The task: Please reproduce the data below exactly, from the first line through the line containing "The height and width of the screenshot is (413, 660).", and leave every later line out.

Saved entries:
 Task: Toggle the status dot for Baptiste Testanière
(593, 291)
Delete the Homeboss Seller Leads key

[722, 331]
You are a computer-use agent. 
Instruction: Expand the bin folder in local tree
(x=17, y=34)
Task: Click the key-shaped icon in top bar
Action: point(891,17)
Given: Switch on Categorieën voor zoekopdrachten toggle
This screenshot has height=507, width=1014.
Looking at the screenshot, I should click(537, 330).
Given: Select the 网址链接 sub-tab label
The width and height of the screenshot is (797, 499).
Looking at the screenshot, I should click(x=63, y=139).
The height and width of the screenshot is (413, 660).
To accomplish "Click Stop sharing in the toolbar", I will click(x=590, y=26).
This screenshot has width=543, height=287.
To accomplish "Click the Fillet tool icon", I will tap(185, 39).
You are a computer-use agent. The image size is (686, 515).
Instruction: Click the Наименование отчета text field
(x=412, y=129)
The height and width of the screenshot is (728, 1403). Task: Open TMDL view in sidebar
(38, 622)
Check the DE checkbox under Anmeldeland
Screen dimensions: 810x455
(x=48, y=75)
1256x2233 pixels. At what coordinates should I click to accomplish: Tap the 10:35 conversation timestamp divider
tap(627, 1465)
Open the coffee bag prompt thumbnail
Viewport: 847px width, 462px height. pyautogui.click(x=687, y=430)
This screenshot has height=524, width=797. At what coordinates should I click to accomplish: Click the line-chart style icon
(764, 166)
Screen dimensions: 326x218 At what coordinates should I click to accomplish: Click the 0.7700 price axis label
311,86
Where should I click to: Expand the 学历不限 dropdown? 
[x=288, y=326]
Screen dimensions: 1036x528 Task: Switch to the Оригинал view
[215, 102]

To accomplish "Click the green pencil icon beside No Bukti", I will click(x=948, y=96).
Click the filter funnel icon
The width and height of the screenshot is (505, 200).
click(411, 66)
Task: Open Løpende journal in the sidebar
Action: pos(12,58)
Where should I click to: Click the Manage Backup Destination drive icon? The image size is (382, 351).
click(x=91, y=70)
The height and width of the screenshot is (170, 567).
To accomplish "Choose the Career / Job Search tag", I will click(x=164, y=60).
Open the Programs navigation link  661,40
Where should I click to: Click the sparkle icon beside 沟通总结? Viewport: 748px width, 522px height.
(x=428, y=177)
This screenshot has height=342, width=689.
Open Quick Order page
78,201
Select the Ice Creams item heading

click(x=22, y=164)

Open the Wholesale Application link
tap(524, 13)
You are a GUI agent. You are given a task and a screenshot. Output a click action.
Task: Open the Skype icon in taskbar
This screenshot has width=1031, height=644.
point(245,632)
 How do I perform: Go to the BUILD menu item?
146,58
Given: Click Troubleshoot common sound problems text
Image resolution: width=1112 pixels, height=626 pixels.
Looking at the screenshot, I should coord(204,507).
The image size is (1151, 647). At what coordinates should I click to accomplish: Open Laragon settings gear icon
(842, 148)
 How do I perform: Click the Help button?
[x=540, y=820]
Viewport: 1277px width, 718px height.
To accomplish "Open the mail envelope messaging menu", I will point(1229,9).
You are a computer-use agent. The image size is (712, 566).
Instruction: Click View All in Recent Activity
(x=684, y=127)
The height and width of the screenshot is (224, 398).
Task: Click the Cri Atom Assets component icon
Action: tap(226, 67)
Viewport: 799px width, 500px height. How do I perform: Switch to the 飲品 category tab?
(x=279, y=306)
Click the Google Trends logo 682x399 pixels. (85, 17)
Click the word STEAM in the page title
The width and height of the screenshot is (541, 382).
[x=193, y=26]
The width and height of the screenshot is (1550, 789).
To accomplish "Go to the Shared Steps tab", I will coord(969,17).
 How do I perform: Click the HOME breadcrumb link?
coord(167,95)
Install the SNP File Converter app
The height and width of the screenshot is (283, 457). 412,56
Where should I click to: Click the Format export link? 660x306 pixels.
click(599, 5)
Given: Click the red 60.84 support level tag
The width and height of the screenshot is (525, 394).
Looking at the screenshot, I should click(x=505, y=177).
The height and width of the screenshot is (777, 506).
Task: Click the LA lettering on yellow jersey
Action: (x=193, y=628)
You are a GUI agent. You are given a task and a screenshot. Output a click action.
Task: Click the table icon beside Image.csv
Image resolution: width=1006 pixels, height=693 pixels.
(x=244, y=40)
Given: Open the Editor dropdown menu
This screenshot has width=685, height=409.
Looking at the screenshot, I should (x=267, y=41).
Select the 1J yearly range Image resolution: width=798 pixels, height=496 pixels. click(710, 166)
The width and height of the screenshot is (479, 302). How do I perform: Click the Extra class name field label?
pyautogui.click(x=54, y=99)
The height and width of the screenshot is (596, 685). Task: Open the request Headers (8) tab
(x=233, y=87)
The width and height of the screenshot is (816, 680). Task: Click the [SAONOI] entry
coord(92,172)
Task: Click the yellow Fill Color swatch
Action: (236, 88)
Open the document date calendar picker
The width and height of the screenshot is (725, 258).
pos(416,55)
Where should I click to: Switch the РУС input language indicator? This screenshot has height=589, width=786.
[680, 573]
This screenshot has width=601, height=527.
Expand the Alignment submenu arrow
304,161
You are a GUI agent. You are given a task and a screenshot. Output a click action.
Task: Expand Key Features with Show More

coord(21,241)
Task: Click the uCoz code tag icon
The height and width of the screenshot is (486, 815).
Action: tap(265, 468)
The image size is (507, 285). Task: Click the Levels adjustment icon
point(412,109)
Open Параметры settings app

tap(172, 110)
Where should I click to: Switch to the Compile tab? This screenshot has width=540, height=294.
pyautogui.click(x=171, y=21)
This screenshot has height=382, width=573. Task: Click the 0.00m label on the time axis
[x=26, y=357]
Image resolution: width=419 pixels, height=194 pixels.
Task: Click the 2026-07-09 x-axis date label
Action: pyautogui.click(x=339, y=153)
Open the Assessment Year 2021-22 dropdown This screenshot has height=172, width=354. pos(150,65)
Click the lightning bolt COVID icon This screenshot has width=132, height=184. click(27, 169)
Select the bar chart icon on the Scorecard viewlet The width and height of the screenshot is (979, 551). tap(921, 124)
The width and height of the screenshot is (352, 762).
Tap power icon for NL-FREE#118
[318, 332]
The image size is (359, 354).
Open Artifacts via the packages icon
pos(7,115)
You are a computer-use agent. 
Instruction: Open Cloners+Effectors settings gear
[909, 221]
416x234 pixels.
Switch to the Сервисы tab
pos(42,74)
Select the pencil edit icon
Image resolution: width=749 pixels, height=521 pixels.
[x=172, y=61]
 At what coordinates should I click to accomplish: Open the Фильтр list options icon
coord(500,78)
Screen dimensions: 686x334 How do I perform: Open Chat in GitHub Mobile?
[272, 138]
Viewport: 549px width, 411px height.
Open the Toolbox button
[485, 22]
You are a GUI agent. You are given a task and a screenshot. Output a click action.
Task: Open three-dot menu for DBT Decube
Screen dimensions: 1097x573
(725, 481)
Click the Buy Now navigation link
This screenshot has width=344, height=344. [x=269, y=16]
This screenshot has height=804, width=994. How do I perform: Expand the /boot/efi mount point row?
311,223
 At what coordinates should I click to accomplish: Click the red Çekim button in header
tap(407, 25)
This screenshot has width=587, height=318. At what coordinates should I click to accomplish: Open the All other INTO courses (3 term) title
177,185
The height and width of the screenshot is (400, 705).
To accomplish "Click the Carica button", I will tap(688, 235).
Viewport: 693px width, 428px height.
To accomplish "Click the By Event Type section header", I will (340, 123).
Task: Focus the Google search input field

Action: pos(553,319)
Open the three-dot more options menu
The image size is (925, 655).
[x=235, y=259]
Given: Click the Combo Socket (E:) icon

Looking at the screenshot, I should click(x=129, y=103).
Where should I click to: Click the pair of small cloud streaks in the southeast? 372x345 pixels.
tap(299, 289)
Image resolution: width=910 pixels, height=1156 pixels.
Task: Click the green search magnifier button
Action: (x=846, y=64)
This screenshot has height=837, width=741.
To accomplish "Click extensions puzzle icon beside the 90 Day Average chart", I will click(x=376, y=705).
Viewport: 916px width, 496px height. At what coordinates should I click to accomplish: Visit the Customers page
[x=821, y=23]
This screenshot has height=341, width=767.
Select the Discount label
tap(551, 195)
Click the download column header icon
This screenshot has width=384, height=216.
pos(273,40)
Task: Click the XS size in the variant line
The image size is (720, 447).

Solution for this task:
 Task: Toggle the status dot for Baptiste Testanière
(593, 291)
Delete the Homeboss Seller Leads key

[722, 331]
You are a computer-use agent. 
Instruction: Expand the bin folder in local tree
(x=17, y=34)
Task: Click the key-shaped icon in top bar
Action: point(891,17)
Given: Switch on Categorieën voor zoekopdrachten toggle
This screenshot has height=507, width=1014.
Looking at the screenshot, I should click(537, 330).
Given: Select the 网址链接 sub-tab label
The width and height of the screenshot is (797, 499).
Looking at the screenshot, I should click(x=63, y=139).
The height and width of the screenshot is (413, 660).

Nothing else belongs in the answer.